We all have the right to express our feelings -and especially here in this blog since we no longer have class together. That is why it is OKAY for you to feel hurt by what you may have felt was a lack of engagement in the blog. And it is OKAY for you to question things, too.

Sometimes the truth hurts, and yeah, like Mary said, it did sting when I saw your post, even though you labeled it “not a threat”…but did that title emerge before or after you wrote the post? You don’t have to answer that, but knowing that you might offend someone by saying something when you really don’t mean it in that way usually means that you felt offended by something/someone initially.

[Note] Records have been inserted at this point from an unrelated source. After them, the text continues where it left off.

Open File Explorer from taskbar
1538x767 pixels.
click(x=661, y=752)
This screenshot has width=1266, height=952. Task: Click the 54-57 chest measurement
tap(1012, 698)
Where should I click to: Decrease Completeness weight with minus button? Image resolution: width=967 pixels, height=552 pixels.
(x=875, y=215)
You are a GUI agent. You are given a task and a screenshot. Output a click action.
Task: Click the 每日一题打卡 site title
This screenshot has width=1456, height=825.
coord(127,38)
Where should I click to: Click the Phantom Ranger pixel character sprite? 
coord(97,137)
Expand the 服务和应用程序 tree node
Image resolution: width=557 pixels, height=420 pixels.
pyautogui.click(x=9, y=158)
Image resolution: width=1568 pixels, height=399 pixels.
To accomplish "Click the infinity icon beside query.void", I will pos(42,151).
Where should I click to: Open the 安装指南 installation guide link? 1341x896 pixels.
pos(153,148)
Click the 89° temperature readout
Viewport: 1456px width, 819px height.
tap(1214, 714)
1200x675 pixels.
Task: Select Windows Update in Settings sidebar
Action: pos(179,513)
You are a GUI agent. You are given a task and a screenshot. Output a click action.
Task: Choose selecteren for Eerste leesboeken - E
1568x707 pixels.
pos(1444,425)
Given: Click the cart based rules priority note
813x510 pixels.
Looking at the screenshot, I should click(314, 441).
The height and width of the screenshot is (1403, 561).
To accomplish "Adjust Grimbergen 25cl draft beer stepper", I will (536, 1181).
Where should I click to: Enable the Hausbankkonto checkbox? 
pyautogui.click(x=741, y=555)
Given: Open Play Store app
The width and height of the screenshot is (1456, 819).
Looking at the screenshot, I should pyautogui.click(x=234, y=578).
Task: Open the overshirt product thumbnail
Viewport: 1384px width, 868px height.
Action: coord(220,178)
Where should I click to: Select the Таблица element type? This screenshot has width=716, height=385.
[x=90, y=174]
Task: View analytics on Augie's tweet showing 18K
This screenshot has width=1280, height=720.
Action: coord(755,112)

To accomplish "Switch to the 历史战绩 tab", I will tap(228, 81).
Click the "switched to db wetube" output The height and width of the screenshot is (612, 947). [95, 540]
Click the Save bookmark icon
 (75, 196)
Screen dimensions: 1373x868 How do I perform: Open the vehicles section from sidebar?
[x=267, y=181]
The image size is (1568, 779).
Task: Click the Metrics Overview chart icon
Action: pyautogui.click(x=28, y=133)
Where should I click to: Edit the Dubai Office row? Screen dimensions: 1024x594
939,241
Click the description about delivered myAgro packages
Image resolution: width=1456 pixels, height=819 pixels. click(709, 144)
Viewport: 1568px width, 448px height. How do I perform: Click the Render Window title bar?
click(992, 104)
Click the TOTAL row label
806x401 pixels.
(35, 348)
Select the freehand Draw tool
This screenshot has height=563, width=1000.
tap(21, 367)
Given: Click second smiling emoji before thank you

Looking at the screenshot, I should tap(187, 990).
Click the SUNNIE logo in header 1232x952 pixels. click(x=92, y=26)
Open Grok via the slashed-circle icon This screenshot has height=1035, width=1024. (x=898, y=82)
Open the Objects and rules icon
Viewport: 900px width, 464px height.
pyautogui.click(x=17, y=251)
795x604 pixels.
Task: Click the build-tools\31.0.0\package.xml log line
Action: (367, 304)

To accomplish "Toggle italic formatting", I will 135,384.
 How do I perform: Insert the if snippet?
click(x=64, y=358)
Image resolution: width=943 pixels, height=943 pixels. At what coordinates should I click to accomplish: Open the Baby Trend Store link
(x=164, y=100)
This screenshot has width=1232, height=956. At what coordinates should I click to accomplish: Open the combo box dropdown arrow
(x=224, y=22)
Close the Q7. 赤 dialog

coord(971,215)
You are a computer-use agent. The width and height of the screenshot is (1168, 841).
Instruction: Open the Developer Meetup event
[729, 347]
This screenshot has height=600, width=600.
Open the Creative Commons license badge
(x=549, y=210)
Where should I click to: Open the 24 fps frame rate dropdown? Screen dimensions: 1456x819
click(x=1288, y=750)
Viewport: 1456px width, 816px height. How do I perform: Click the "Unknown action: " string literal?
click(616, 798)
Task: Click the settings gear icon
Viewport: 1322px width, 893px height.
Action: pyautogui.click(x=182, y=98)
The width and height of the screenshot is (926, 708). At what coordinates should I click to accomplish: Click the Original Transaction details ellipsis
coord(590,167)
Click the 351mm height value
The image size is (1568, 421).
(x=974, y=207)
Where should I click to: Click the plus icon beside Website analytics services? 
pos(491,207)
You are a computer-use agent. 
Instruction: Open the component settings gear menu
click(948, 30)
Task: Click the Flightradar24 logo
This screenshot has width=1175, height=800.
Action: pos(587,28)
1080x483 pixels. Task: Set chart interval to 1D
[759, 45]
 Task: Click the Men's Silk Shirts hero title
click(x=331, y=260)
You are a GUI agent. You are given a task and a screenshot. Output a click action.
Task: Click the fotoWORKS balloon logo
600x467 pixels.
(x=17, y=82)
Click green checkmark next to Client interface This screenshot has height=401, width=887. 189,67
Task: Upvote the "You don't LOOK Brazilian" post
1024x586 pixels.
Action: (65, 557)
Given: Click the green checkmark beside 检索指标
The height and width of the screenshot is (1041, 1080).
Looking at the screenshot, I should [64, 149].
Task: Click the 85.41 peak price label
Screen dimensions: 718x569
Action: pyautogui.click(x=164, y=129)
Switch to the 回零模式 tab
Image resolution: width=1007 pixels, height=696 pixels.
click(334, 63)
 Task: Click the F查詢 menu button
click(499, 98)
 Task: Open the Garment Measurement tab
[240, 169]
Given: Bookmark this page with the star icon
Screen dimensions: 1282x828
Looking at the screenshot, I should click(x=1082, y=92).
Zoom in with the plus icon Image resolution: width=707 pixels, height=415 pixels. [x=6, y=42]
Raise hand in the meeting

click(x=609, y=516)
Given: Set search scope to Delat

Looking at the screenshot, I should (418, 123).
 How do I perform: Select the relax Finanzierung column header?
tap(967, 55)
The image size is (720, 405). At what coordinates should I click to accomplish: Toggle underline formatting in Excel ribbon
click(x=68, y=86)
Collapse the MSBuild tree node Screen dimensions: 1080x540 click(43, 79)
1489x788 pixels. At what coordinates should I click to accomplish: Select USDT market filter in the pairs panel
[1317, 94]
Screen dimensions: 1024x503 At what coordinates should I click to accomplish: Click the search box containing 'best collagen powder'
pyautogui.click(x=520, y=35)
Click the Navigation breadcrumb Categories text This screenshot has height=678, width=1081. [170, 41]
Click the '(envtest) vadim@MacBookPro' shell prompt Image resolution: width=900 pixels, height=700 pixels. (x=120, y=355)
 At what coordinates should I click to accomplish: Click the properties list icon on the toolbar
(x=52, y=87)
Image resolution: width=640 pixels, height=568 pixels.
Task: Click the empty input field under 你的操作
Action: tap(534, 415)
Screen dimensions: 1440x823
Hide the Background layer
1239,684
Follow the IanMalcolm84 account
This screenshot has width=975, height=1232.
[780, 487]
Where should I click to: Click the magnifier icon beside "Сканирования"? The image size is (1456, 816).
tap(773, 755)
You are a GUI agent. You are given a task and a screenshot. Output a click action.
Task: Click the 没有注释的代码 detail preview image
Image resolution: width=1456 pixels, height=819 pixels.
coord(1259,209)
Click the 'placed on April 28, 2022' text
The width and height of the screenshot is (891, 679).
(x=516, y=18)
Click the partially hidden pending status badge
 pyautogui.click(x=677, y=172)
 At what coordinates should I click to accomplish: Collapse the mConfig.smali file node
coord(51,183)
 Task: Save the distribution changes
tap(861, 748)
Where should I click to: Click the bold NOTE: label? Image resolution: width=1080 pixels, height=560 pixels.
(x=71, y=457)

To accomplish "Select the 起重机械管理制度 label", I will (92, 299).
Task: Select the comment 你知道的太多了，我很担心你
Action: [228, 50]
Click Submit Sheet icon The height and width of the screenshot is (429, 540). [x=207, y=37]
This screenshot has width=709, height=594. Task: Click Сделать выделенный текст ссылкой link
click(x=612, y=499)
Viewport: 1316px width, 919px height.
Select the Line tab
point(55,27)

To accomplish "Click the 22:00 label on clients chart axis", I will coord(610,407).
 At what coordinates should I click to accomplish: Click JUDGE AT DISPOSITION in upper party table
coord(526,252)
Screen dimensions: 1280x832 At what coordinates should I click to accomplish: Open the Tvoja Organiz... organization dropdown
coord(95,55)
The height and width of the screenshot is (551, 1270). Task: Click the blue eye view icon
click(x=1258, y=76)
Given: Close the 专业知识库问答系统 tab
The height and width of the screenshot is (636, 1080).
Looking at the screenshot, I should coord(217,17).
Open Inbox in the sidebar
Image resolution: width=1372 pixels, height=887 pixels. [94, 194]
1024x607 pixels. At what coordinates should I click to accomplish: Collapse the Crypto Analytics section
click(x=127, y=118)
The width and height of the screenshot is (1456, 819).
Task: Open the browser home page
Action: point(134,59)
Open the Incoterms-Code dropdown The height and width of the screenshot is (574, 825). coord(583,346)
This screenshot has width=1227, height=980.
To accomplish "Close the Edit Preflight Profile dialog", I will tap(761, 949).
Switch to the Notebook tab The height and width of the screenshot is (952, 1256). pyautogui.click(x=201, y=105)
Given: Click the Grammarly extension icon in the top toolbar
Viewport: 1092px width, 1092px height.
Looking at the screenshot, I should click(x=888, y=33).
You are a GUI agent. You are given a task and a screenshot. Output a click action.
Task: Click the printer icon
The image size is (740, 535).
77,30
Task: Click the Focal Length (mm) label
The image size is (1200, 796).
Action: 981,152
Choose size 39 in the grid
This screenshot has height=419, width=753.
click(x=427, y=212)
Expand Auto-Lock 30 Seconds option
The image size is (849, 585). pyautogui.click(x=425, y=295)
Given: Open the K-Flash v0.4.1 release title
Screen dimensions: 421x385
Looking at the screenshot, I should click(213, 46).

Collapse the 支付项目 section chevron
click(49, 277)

I check the blog daily too, even though I may not post, and when I don’t see any new posts or comments, yeah it’s a little disheartening, but only because I love to see what’s going on with everyone and how I can be a part of that, and you all for me. Sure I feel some guilt when I’m not posting, but I also know that stretching myself thin at this moment in my life would probably break me. And I need to be strong so that I can graduate in December and get out of this hypocritical Norbertine factory -you know, other than the English faculty J

But I do keep reminding myself that if someone doesn’t comment, or if they don’t post, that they still care, but that other things in our lives are taking up some of that [creative] energy. I know this because we wouldn’t have kept up with the blog this far, as Mary indicated – after class – if we didn’t. I wouldn’t be talking about a book project with Beth, and my grandma and my parents if I didn’t care.

I also know that I trust all of you enough to be able to directly say to you, hey, I would really appreciate it if you could give me some feedback on these images, or, hey, what have you been shooting lately, and could you post some images? And, Shane, it’s perfectly fine for you to ask us if we are really committed, and to tell us that we need to make sacrifices .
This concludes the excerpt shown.